NATO is already changing fast, even before the Helms conditions hit it. Under current leadership, NATO is turning more and more into a means of increasing US power in the world, in particular by military action and threat of military action, intending to do so without the authority of the United Nations.
President Chirac has said that France will not accept a go anywhere-do anything NATO, and I trust that we shall not either. If one country or one military alliance can act without the approval of the world body, then all can and the world body is destroyed, and our hopes of a peaceful and decent world with it.
On top of all that we must now consider the clamour for continuing expansion which is overwhelming in the United States, loud in eastern Europe, and distinctly audible even in western Europe. What are the arguments? The neighbours of the three new members have an equally good right to membership, have they not? How can they be denied once Poland, the Czech Republic and Hungary are in? And why should membership be denied to an independent democracy just because it was once actually part of the Soviet Union instead of only being militarily occupied and tyrannised by it for half a century? In what way are the Ukrainians, the Balts, the Azeris less our brothers in freedom and democracy than the Poles and the Hungarians?
That argument has always been untenable unless it is accompanied by a reasoned case for stopping at such and such a position. If you cannot say where you would stop you cannot in common reason begin, because when you get there the Kazakh case will be as good as the Polish one has been.
That is exactly where we are heading. Mrs. Albright spends a lot of time in central Asia. Mr. Cohen, the Defense Secretary, spends even more. The committees of the North Atlantic Assembly fan out and carry democratic cheer to the Caucasus, to the Caspian and to all the 'stans. What are they doing? In their train, sometimes in their pockets, come the oil and munitions industries of the West.
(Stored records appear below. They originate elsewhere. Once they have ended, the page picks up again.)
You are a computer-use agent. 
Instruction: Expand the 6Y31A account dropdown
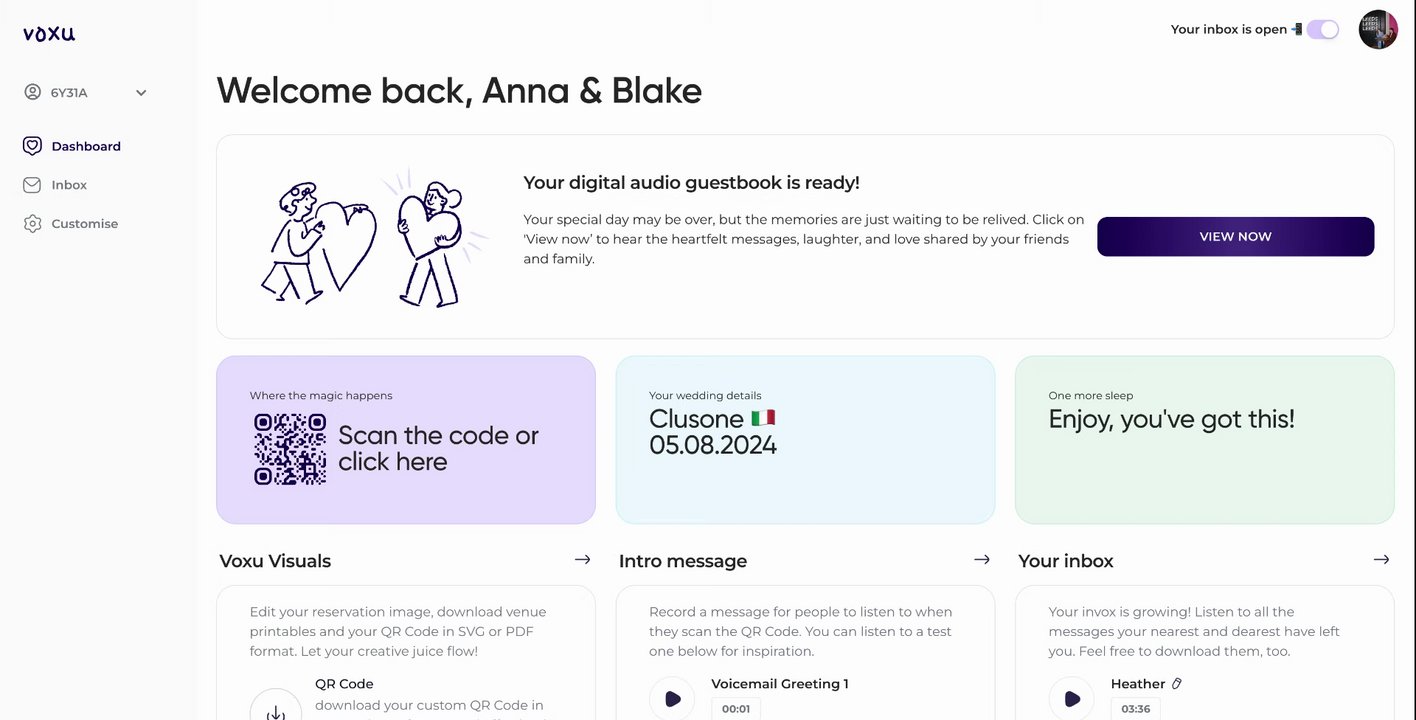point(141,93)
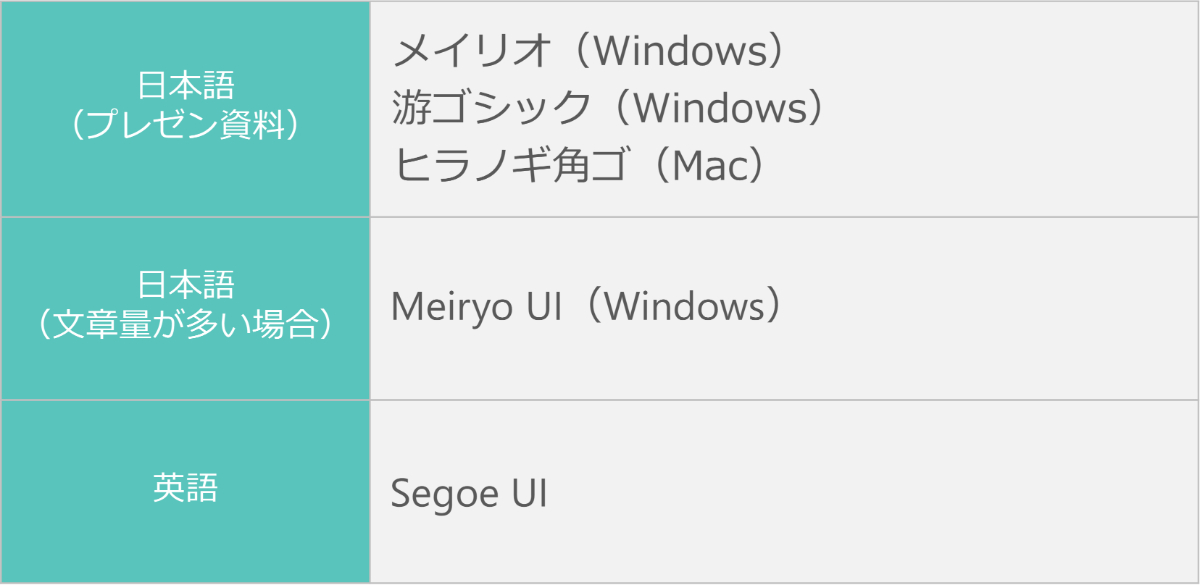The width and height of the screenshot is (1200, 585).
Task: Select the 英語 header cell
Action: coord(185,488)
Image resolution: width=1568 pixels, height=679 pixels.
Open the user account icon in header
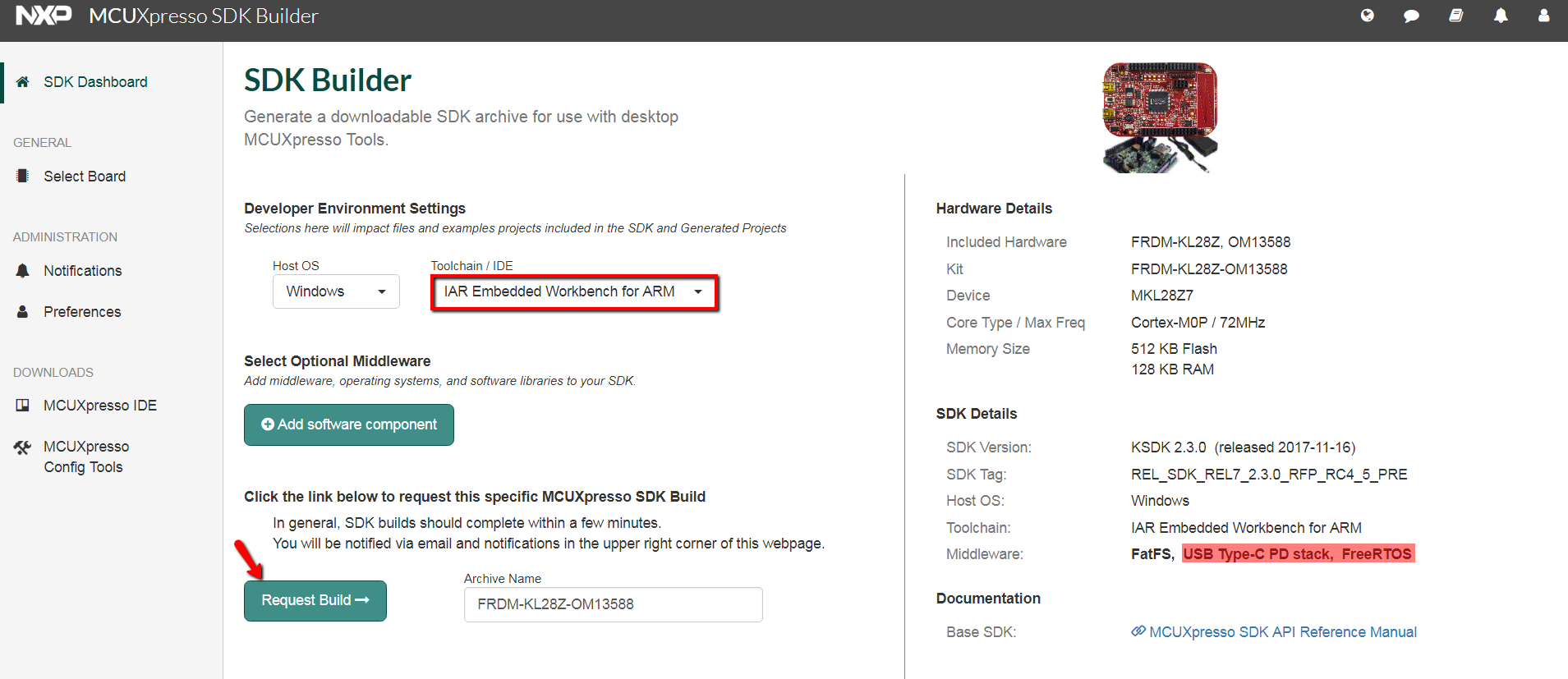(x=1543, y=16)
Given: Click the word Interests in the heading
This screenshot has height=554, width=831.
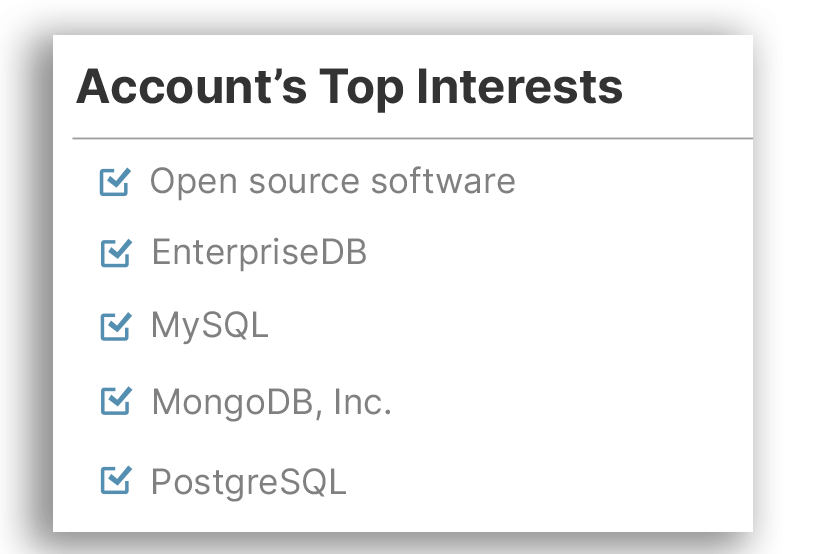Looking at the screenshot, I should coord(520,87).
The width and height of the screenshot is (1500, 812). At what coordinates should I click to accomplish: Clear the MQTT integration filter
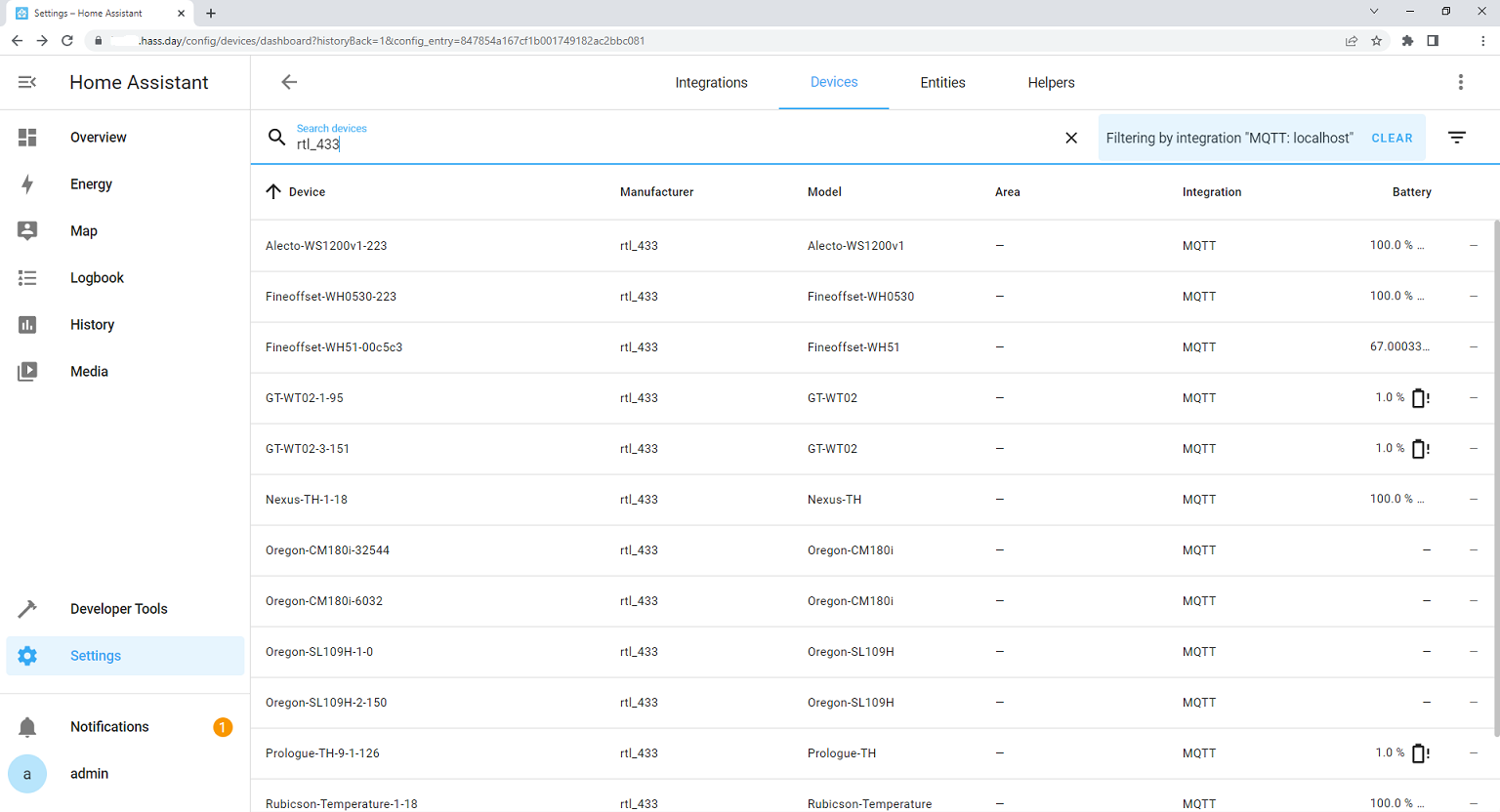click(x=1392, y=139)
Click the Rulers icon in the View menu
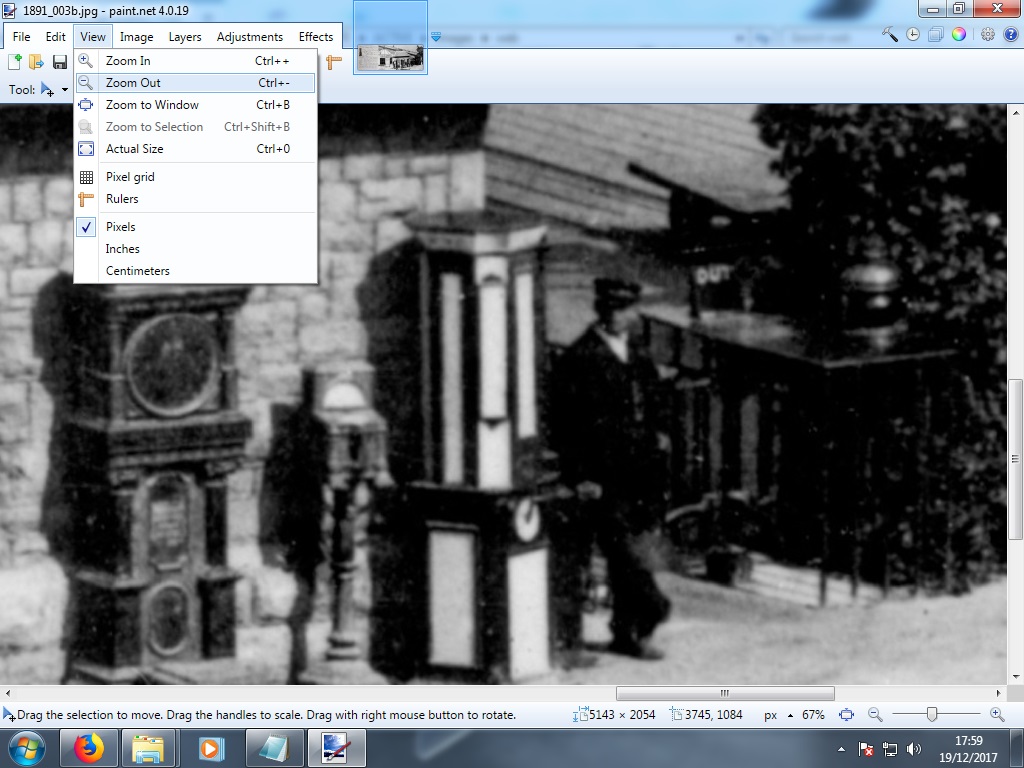1024x768 pixels. tap(87, 199)
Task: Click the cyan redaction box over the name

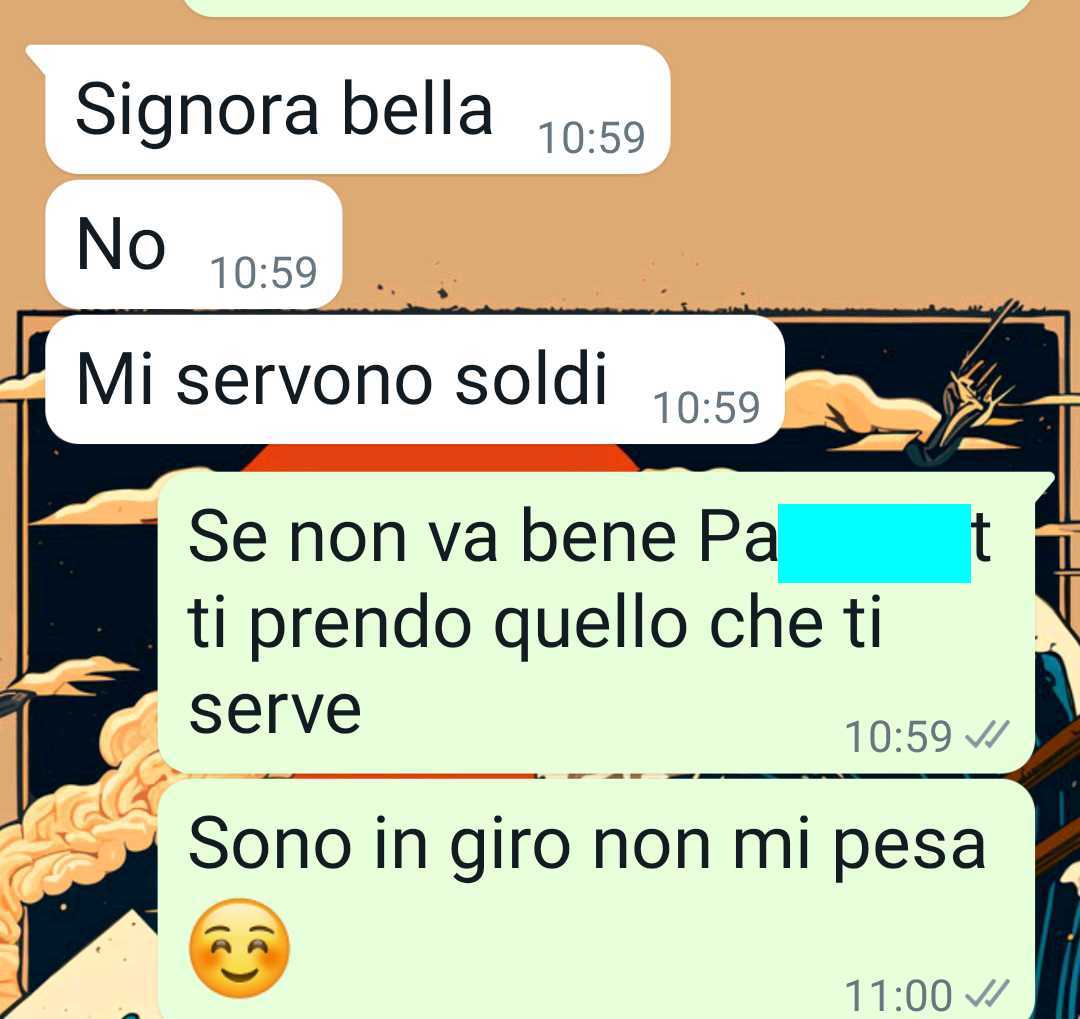Action: point(874,544)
But what is their vision of the future world? Where do they want to stop? Do they want to go right through the old Stadium of the Great Game? Do they want to go on until they meet Dr. Livingstone from the regional military collaboration now being energetically arranged by the US, and especially by Mr. Cohen, with Japan, Taiwan and South Korea?
We are heading straight for an armed league of the white prosperous nations and a few hangers-on versus all the rest of humanity, and especially Islam. Why not go the whole hog? Does anyone really think that this is a good idea? If not, where do we stop?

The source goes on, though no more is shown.